Normal Distribution – easily explained!

The normal distribution, or Gaussian distribution, is the most important continuous probability distribution since almost all values we have in our environment are normally distributed. Body height (within a gender), the 100m times of a swimmer in different races but also something as special as the weight of several coffee packets follow the Gaussian distribution from a sufficiently large sample.

If we perform a random experiment, such as measuring the times of a swimmer again and again, then we want to obtain a so-called density function. This tells us how often a certain event occurs. For example, we might be interested in how likely it is that the swimmer completes the 100m in a time of 1:15 min. Additionally, we might be interested in the probability that the athlete swims the 100m in under or at most 1:15 min. We can answer this question with the help of the distribution function. The distribution function indicates the probability with which the result of the random experiment is less than or equal to a certain value.

What is the definition of the Normal Distribution?

A continuous random variable X with a density function f(x) of the form

 $f(x) = \frac{1}{\sigma \sqrt{2 \pi}} \cdot e^{-\frac{1}{2} \cdot \frac{(x – \mu)^2}{\sigma}}$

with the expected value µ and the variance σ² is called normally distributed (short: N(µ, σ²)). The expected value µ…

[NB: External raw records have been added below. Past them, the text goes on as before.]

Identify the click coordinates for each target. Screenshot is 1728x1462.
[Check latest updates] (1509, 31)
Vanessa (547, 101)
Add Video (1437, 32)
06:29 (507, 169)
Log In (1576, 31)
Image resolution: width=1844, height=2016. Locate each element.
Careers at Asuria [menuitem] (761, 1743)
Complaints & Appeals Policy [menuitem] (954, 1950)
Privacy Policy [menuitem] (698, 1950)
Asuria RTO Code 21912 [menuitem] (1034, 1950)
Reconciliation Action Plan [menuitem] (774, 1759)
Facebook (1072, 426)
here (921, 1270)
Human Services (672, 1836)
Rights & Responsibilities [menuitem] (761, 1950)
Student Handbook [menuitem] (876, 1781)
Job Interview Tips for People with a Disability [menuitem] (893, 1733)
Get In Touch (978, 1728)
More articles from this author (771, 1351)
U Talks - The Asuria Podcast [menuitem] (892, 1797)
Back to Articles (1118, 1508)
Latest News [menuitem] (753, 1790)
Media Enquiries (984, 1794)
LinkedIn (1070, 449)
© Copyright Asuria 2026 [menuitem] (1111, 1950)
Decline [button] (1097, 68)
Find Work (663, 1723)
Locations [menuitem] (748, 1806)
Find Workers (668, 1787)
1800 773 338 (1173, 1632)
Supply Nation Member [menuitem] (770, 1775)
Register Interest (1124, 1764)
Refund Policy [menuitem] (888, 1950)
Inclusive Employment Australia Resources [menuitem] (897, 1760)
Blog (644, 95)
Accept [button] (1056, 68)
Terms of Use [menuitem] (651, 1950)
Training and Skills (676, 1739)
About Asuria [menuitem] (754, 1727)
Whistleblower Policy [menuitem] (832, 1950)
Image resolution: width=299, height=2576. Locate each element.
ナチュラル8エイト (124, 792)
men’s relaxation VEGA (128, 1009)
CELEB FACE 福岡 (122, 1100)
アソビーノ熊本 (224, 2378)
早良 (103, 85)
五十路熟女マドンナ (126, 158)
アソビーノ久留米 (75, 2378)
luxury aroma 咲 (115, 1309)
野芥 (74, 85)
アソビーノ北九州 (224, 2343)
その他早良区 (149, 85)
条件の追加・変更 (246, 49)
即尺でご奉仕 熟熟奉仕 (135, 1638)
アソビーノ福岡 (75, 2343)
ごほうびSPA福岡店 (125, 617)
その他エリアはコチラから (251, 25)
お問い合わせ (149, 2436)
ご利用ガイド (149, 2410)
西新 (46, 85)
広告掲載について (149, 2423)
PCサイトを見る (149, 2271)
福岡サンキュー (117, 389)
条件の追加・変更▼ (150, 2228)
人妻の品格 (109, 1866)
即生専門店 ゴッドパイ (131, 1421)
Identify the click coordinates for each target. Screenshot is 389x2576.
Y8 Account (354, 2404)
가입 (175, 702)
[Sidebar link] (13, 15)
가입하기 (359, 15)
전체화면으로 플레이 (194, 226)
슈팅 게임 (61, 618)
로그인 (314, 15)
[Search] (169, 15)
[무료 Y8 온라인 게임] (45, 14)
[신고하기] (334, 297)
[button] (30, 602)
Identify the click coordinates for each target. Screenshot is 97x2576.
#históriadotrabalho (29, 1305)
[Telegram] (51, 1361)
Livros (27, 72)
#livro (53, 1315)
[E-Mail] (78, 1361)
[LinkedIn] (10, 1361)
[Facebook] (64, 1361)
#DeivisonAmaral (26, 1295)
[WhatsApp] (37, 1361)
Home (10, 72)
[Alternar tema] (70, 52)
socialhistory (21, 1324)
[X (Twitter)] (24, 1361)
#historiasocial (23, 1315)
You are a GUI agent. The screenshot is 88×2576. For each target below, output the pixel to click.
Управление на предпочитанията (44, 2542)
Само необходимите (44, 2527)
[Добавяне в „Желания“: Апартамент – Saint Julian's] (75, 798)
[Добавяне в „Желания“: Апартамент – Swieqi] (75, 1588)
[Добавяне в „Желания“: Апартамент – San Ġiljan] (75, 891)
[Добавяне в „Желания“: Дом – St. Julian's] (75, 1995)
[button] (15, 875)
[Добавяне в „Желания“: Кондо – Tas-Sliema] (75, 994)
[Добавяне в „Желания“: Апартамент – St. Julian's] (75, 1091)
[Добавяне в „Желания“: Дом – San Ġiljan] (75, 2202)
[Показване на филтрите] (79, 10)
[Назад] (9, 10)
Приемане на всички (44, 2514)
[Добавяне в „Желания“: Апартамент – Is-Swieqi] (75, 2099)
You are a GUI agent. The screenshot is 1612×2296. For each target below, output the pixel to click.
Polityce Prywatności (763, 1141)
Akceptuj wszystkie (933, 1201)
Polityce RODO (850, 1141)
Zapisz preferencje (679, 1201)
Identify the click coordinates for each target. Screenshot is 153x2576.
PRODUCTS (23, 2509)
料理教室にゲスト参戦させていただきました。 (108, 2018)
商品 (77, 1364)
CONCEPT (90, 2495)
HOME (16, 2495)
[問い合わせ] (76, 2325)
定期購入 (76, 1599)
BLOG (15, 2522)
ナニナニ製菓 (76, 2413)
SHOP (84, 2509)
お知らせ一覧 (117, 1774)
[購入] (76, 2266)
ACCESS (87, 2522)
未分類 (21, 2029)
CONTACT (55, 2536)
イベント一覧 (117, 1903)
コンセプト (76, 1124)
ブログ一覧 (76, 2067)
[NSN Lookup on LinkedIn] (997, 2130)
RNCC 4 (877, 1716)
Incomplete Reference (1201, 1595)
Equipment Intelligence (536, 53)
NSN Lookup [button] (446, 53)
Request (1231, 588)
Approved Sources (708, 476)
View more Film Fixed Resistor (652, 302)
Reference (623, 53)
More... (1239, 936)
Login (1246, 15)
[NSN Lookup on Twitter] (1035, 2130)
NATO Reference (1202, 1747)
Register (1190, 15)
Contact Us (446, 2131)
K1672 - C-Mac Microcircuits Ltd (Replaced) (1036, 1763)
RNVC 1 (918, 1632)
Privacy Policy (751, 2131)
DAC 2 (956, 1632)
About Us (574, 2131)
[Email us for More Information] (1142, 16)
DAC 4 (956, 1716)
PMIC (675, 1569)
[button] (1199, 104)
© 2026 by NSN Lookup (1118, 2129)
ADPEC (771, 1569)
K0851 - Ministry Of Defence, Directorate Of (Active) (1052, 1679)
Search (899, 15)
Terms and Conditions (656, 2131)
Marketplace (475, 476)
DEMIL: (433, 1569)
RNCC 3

• … is a real number, so it can also become negative.
• … is the X-coordinate of the maximum of density function.

The variance σ²…

• … is the squared standard deviation σ.
• … must always be greater than 0.
• … determines how much the graph is stretched or compressed horizontally. Low variance means that the graph is narrow.

What is the Density function?

In connection with the normal distribution, the density function is usually shown with its well-known bell curve. In short, this graph is used to read off the probability of this event occurring for an expected value X. The probability of this event occurring is determined by the probability of this event occurring.

The graph depicts the normal distribution of heights in centimeters measured in male subjects. The expected value µ = 180 indicates that the majority of the subjects were 180cm tall. The variance σ² in this example is 7. The probability for the expected value X = 176 is about 5%, i.e. a random male test subject is exactly 176cm tall with a probability of 5%.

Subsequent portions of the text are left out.